Winter is coming, here. Sixteen green/yellow leaves left on the crab apple, none on the birch, handfuls of orange flame on the cherry. The pale golden sun is just rising above the forest tree-line fifty metres away, dew not yet transformed into mist but hanging silver and dark from buds and tips and blades. Then comes a moment as the sun lifts clear and the light is clear and direct, the dew becomes white light, spider webs shimmer and sparkle and drops, quivering in the slightest breeze, flash through spectra of rainbow clarity, blue fire, orange flash, green spark.
I still the rocking of the chair, place the tea mug to my lips and watch the light play, thirty seconds, a minute, more, the mug is drained and the sun has warmth enough that the moisture rises as faint mist, black white and rainbow is now a soft yellow glow, diffuse swirls of texture in which lemon sparkles of rousing insect, wing dip and fall amongst the highest branch tips.
This is beauty.
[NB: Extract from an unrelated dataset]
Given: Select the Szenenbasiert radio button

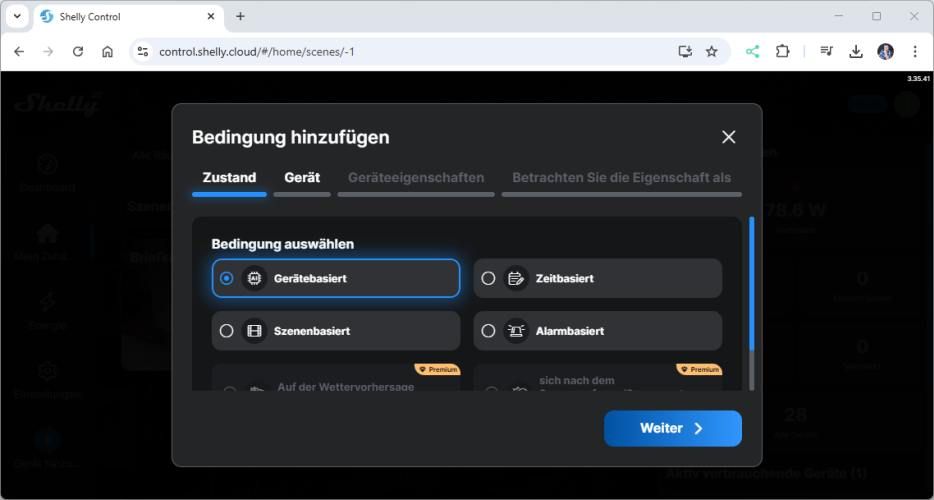Looking at the screenshot, I should 227,331.
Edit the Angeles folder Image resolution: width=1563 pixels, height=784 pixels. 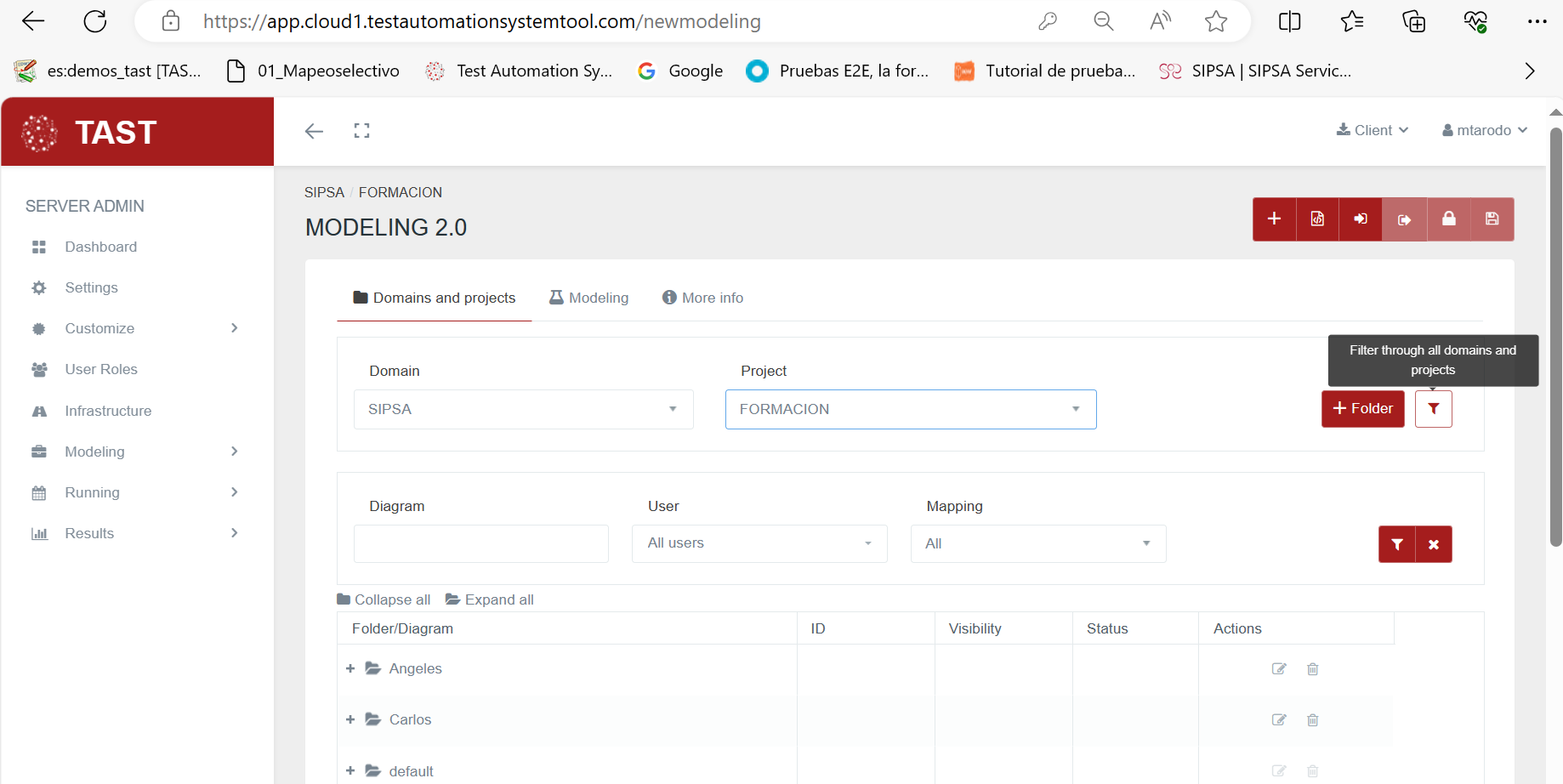pyautogui.click(x=1278, y=669)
I know it, I feel it, respond to it, a little. I am able to take the time, to be detached, to observe. I am fortunate I know, to have that grace of time and place and the wit and will to experience such ephemera - not just as fact or event but in a higher spirit where I can know the beauty. Know it, recognise but not describe it. I cannot describe beauty. You may see it as I shape words into patterns, as I re-create a scene or portray a situation, but you not I put the beauty into it.
Beauty, a quality or characteristic of something that gives pleasure. Why do you understand that? What do we share? A curiosity, as of a monkey toward the shine, that stands out, that is different? Is there a reward in nature for that attraction to brightness; the heart of a nectar'd flower, the light of a star in the dark night, the comfort of fire, sparks and embers? And that is attraction, not pleasure.
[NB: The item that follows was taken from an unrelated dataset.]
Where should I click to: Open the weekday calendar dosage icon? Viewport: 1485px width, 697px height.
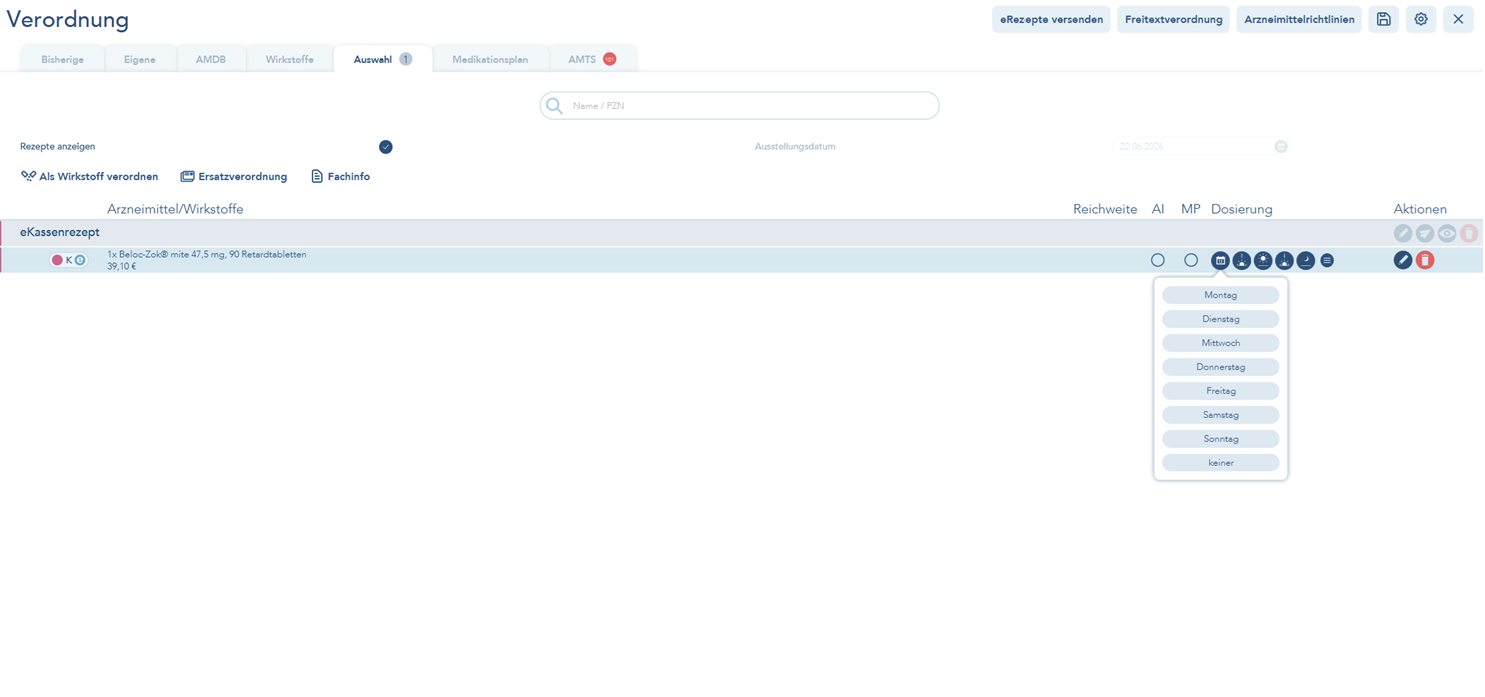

I cannot hold, nor can you, that morning moment in which the dew drops and spider webs lit up the winter-ready tree more and better than any artificial drapery of jewels or lights. So why is it beauty?
Lust for the pretty would not light my heart for such a moment; owning the slow-time crystal light of a diamond would not please me more. Beauty, because of a simple thing, the passing of a moment that may not be owned, just experienced. Ephemeral, transient, shining, as are we.